Originally Posted by benjamin-benjami
i am not much of a tech guy (i know seems crazy i am on this forum!), but can someone explain to me in short bullet points the benefits to the cloud when it comes to gaming? thanks..
It's a bit easier to digest if you understand that gaming influenced by cloud tech has been around for a long, long time but only recently picked up its marketing name. There are two main types to be aware of right now:
Cloud streaming, which is when a remote server does all the gaming magic that your console usually does, encodes the action into a digital video which is then streamed directly to your console which then simply plays it back for you to see.
As you deliver inputs with your controller to affecs game play, your control signals are beamed to the server processing your game, makes adjustments and sends the updated visual feed back to you.Kinda like a YouTube stream whose action you can influence. Gaikai tech for the PlayStation machines will operate in this manner.
The other is Cloud processing, in which remote game servers are directly involved with the gaming magic that your console is doing as you play. Your console needs some work to be done (graphical, CPU processing, etc.), it sends the jobs to the remote server which then works on its assignments before sending the results back to your console for use. The console then has to weave the results into whatever it is doing so the player can benefit from it.
Needless to say, because of the limits of physics and sometimes unreliability of internet traffic, there are strong limitations as to what can be done with Cloud processing in an ction game setting. Either the developer has to have a Plan B ready for when the results are messed up or never arrive, or they only give the servers jobs where timing is a non-issue.
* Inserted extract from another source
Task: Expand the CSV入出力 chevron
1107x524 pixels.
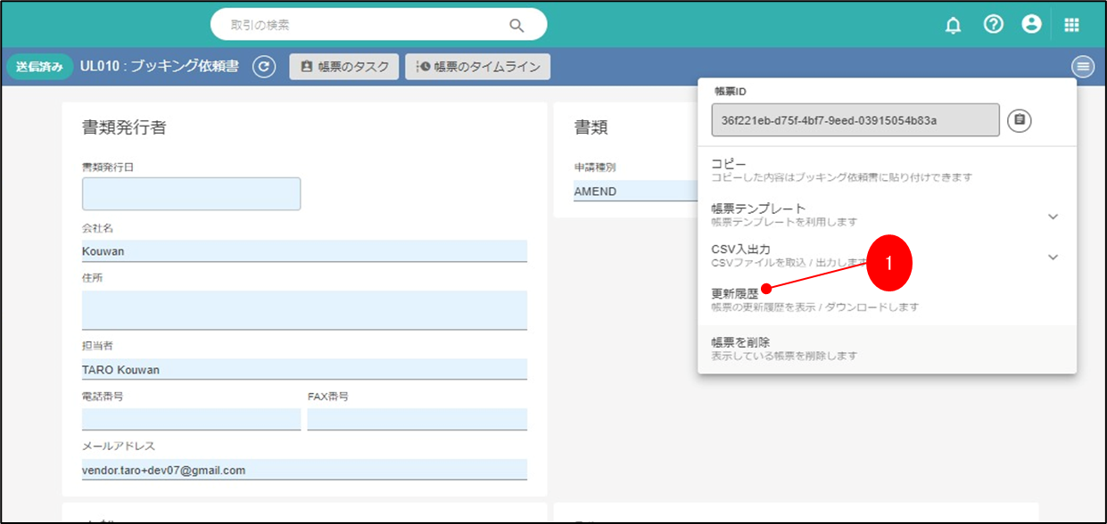Action: (x=1053, y=257)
Cloud processing can be seen in many current games, though the fancy title hasn't been used for it. In Tekken Tag Tournament 2 for instance, everytime I go online for a new session, the game dloads the game play styles of other human opponents around the 'net. So if I decide to play the special one-player mode, I will fight against characters where the A..I. replicates the tactics that real people have used.
So because Cloud processing is so specific to whatever a developer is doing, it is not a console-specific feature at all. Any game maker can (and will, at least in MMOs) have Cloud processing plugged into their title provided they are willing to pay for the remote server processing to do it AND have specced out how to not impact action game play, or the processing to be done is so limited and shallow that a ton of gamers' needs can be working on calculations on each individual server (i.e. the Tekken example).